Reading the news today (11th August 2016) I was not at all surprised to read that a man was knocked over in the early hours of yesterday morning, the driver got out, checked and saw the man was bleeding to death. He promptly hopped back in his van and left the scene. A short while later someone spotted the dying man and rather than help him, decided to steal his mobile phone. The man was pronounced dead when he finally arrived at hospital. The deceased man was an auto rickshaw driver during the day, but at night worked as a security guard. It was from his nightshift that he began walking home and was killed.
That story, for me sums up Delhi to absolute perfection. It is a dog eat dog world filled with those that have, and those that don’t. It is every man for himself as mankind takes a backward evolutionary step beyond one of community and cohesion to one of pure survival. Whatever the cost, with no morals or ethics even remotely attached. If you have money Delhi is your masterpiece, think beyond your wildest dreams and it is yours. At a cost. If you have no money, you have a pitiful existence fraught with struggle, desperation and a level of poverty beyond anything you could imagine. Children walk around half dressed, dirt so ground into their tiny bodies that it scars them. Open sores, wounds, missing limbs and eyes, many die from infection and malnourishment. Many victims of intentional abuse to increase their plight and ability to gain money from begging.

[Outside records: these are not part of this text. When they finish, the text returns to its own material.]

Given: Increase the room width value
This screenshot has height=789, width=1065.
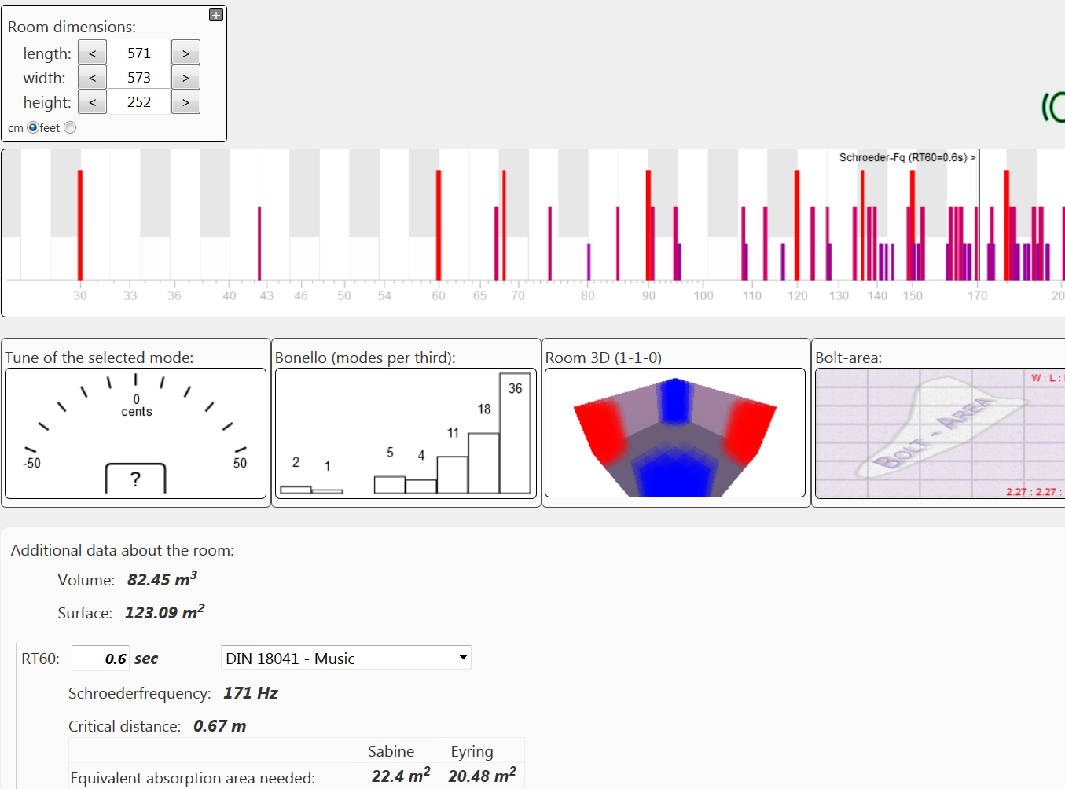Looking at the screenshot, I should pos(185,78).
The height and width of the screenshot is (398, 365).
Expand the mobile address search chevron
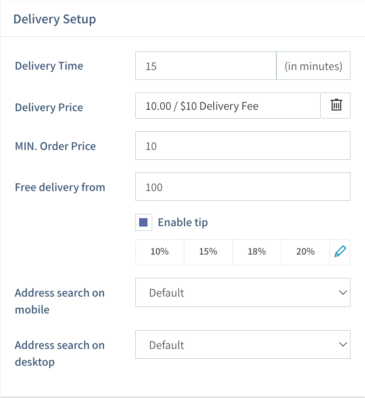(343, 293)
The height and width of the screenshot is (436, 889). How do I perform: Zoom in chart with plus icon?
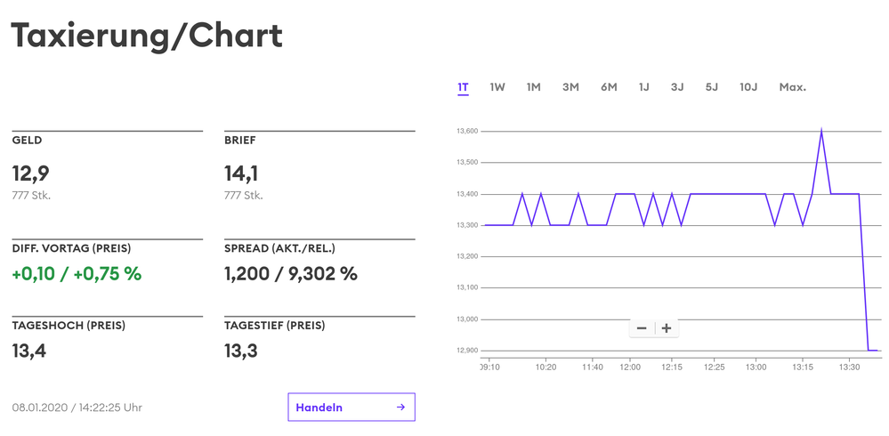pos(667,328)
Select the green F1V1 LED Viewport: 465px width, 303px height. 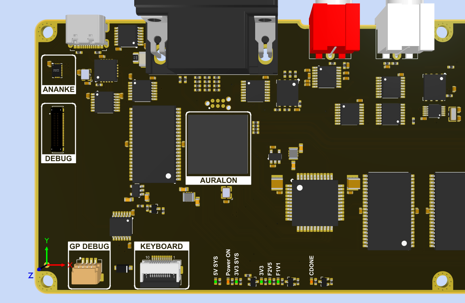tap(278, 282)
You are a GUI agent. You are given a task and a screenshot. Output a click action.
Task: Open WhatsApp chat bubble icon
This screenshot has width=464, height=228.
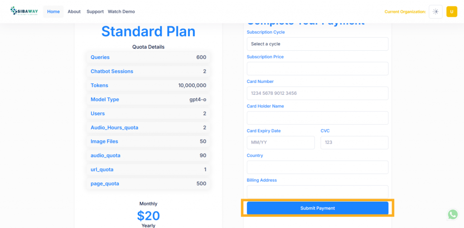(x=453, y=214)
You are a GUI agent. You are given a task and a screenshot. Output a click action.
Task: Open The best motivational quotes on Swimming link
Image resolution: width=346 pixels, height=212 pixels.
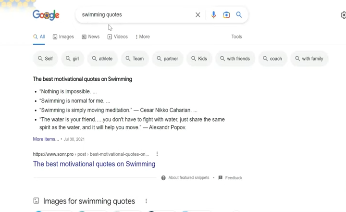[x=94, y=164]
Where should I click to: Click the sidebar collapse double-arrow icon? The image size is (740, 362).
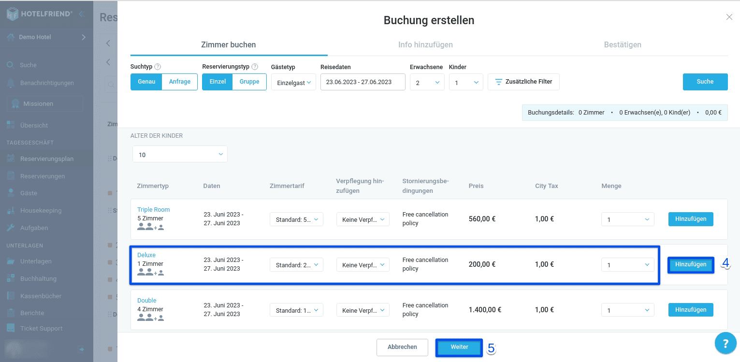click(82, 14)
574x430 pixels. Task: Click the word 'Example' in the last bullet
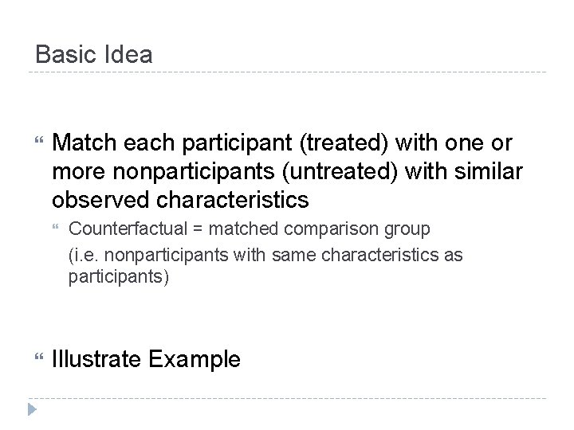coord(195,359)
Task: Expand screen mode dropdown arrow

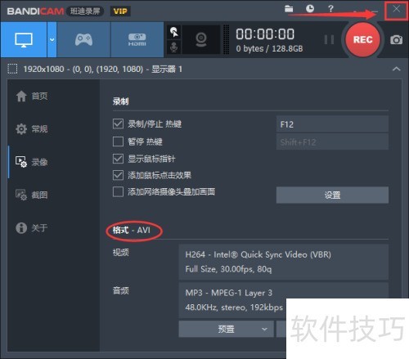Action: (x=52, y=40)
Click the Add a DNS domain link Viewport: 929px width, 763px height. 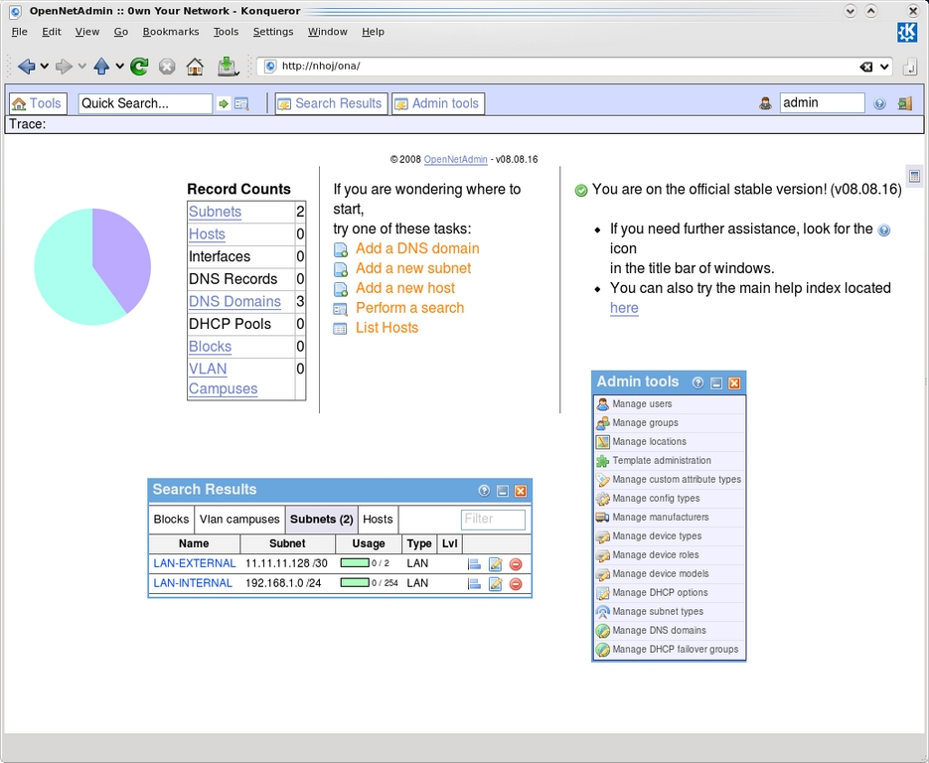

When we landed in Delhi airport I jumped in the taxi with the kids and headed for the centre. About a mile from the airport we stopped at lights and with the window down I saw a man approach carrying a young child across his arms. I hate to glance, it really pulls at my emotions and I gave a cursory glance and a “no, sorry”. He was persistent and tapped my arm, I looked back at him. The girl in his arms had half her face missing, she was maybe 2 years old, I caught her eye, my heart jumped. The poor girl looked like her face had been run over, blood soaked a make shift bandage and her head was raw to the point she must have been close to death. Yet she still blinked, looking at me in absolute desperation. I begged the man, her father to take her to hospital. I invited him into our car, asking him to let us take the girl to hospital. He refused, he just wanted money, trying to show me a piece of paper with things written on it I didn’t understand. Our driver drove off. Tears streamed down my face, it was the most heart-breaking thing that I had ever seen. It haunts me still as I beat myself up wishing I had done more, wishing that I could have done more.
With 1.25 billion people, India is the 7th largest economy in the world and is powerhouse lunging towards those before it. Standards have definitely improved in even the 6 years since we first visited India and what has really surprised me is that the drive towards equality of sex is prevalent more than ever. Singing to a woman on a train for example is classed as ‘sexual violence’, and the fines and prison sentences are not light. In the bigger cities women certainly seem far more empowered, but there remains a long way to go as segregated queues and railway carriages are still the norm across the country.
Our journey across northern India is now at an end as we move onto the next chapter; Nepal. We arrived in India knowing we needed a sense of humour, patience and a whole load of tolerance and that has all been tested, numerous times. India has given us some amazing memories that will last for the rest of our lives and so here is a round up of some of my own personal favourites:
More than anything, India has brought us together whilst giving us an amazing journey through an amazing country. This summer we went back to our backpacking roots and I am stunned at how easy it has been. Tolerance and patience has surely been tested, but as I wind up our journey through India and head to my wife and son in the Himalayas I do so with a warm smile and gratefulness to everyone that we have met, the friends that we have made and to India for keeping us safe, making us welcome, and showing us a life less ordinary.